Looking Ahead: The updated guidance and recent settlements show the government's increased focus on protecting patient information and privacy by broadening the scope of HIPAA liability, while defining which failures can prompt enforcement actions.

After years of uncertainty surrounding the extent of business associates' direct liability under HIPAA, the HHS Office for Civil Rights ("OCR") has now released a fact sheet outlining the circumstances in which business associates may be held directly liable for HIPAA violations.

In 2013, under the authority of the Health Information Technology for Economic and Clinical Health Act ("HITECH Act"), HHS issued a final rule that made business associates directly liable for certain HIPAA-related violations. Under the rule, the designation as a business associate is not dependent on the existence of an agreement with the covered entity. Additionally, the rule extended the obligations to protect PHI to subcontractors of business associates.
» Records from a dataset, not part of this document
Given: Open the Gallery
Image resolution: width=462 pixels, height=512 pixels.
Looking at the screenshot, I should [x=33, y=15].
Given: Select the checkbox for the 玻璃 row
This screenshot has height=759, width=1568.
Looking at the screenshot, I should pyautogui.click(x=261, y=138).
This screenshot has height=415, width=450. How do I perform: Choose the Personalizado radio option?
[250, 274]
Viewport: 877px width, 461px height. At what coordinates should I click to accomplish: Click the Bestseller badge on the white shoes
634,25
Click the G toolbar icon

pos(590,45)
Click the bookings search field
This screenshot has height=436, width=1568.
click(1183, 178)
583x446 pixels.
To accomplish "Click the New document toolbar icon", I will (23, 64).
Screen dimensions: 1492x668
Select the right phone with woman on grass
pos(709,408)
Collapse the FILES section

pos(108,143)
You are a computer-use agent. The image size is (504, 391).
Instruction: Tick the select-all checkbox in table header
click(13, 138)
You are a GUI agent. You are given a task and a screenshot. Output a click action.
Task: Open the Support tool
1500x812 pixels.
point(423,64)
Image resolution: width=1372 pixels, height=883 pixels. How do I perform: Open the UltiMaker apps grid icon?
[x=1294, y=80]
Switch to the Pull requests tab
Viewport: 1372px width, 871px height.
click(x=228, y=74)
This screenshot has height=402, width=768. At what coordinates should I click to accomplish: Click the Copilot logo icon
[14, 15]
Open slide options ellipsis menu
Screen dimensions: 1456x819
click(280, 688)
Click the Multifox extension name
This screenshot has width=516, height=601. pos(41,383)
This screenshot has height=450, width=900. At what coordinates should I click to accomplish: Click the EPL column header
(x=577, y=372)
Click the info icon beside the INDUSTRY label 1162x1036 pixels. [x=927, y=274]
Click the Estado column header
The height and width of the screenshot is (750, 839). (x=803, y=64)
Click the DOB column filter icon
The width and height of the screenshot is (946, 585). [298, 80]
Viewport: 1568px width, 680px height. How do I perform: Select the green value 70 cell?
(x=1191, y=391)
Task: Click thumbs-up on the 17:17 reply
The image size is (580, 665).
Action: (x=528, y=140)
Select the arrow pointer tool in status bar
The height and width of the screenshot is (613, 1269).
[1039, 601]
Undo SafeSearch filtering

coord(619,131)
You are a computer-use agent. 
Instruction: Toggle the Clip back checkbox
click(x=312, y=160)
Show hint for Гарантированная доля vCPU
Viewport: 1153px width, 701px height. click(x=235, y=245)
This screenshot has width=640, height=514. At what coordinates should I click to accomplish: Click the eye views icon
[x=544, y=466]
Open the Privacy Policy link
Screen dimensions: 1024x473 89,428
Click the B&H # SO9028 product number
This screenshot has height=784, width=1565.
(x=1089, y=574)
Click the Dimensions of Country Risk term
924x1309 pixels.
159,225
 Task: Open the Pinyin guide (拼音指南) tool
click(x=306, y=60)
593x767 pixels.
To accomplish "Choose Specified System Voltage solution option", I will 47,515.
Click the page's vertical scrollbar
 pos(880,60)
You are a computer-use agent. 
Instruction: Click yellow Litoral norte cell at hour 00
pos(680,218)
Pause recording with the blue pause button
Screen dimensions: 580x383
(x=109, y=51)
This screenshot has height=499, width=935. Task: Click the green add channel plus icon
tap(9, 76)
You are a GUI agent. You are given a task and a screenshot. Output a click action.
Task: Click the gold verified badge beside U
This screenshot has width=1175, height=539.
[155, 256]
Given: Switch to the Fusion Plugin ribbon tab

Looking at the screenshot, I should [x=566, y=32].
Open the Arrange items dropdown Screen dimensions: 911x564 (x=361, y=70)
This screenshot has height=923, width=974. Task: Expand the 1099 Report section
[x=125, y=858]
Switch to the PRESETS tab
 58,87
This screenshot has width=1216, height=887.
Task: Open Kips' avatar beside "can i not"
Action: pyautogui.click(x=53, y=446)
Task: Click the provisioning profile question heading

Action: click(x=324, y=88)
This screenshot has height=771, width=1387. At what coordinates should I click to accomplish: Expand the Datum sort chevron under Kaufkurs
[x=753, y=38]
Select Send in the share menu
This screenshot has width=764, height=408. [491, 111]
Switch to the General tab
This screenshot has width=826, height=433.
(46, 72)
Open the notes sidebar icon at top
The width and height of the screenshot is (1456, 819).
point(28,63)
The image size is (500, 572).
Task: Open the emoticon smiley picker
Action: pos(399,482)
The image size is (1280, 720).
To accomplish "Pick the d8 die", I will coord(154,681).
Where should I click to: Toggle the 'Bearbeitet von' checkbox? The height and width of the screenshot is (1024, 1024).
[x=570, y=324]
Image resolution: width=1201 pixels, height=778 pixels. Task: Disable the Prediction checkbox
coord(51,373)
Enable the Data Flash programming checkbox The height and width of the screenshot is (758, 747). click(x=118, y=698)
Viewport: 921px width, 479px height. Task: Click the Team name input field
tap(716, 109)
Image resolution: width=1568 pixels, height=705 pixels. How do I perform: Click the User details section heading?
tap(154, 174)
However, the scope and extent of business associates' direct liability and the risk for government enforcement was not entirely clear.

The OCR clarified this uncertainty by issuing the fact sheet , listing 10 provisions of the HIPAA rules for which business associates may be directly liable. Thus, the OCR has authority to take enforcement action against business associates only for the following requirements and prohibitions:

1. Failure to provide the Secretary with records and compliance reports; cooperate with complaint investigations and compliance reviews; and permit access by the Secretary to information, including PHI, pertinent to determining compliance.
2. Taking any retaliatory action against any individual or other person for filing a HIPAA complaint, participating in a retaliatory investigation or other enforcement process, or opposing an act or practice that is unlawful under the HIPAA rules.
3. Failure to comply with the requirements of the HIPAA Security Rule (which includes the risk analysis requirement).
4. Failure to provide breach notification to a covered entity or another business associate as required by the HIPAA Breach Notification Rule.
5. Impermissible uses and disclosures of PHI.
6. Failure to disclose a copy of electronic PHI (ePHI) to either the covered entity, the individual, or the individual's designee (whichever is specified in the business associate agreement) to satisfy a covered entity's obligations regarding the form and format, and the time and manner of access.
7. Failure to make reasonable efforts to limit PHI to the minimum necessary to accomplish the intended purpose of the use, disclosure, or request.
8. Failure, in certain circumstances, to provide an accounting of disclosures.
9. Failure to enter into business associate agreements with subcontractors that create or receive PHI on their behalf, and failure to comply with the implementation specifications for such agreements.
10. Failure to take reasonable steps to address a material breach or violation of the subcontractor's business associate agreement.

The OCR noted that it lacks the authority, for example, to enforce the "reasonable, cost-based fee" limitation in 45 C.F.R. § 164.524(c)(4) against business associates because the HITECH Act did not apply that fee limitation to business associates.

Even before the OCR released this guidance, violations of HIPAA rules had serious consequences for business associates. In 2016, a management and information technology service settled with the OCR for $650,000 after an employee's unencrypted iPhone was stolen, potentially exposing the PHI of more than 400 nursing home residents. In 2018, a bankrupt records storage and delivery company settled with the OCR for $100,000 after failing to properly dispose of documents with PHI from more than 2,000 patients. Additionally, last month a software and medical records service agreed to pay $100,000 to the OCR following a cyberattack that gave hackers access to the PHI of an estimated 3.5 million people.

In two of the above cases, the OCR explicitly noted that the business associate had failed to perform a comprehensive risk analysis before the breach. The OCR continues to emphasize the importance of enterprise-wide risk analysis for both covered entities and business associates.

On top of the potential for HIPAA enforcement by the OCR, business associates must also be aware of contractual liability between the contractor and covered entities. Healthcare providers may sue for breaches of business associate agreements and may include indemnification, mitigation requirements, or other provisions that can create costly liability for business associates and subcontractors.

This is the second fact sheet released this year on the topic of HIPAA liability. In April, the OCR issued a fact sheet pertaining to potential liability associated with third-party health apps. In short, the OCR and covered entities are closely scrutinizing and considering HIPAA liability, and all business associates should be aware of the potential for liability when contracting with covered entities.

Two Key Takeaways

1. The OCR has clarified that business associates will be directly liable and subject to government enforcement action in several key areas of HIPAA compliance, including risk analysis and all aspects of the HIPAA Security Rule.
2. Business associates may also be liable to covered entities through contractual liability and should carefully review the terms of all business associate agreements.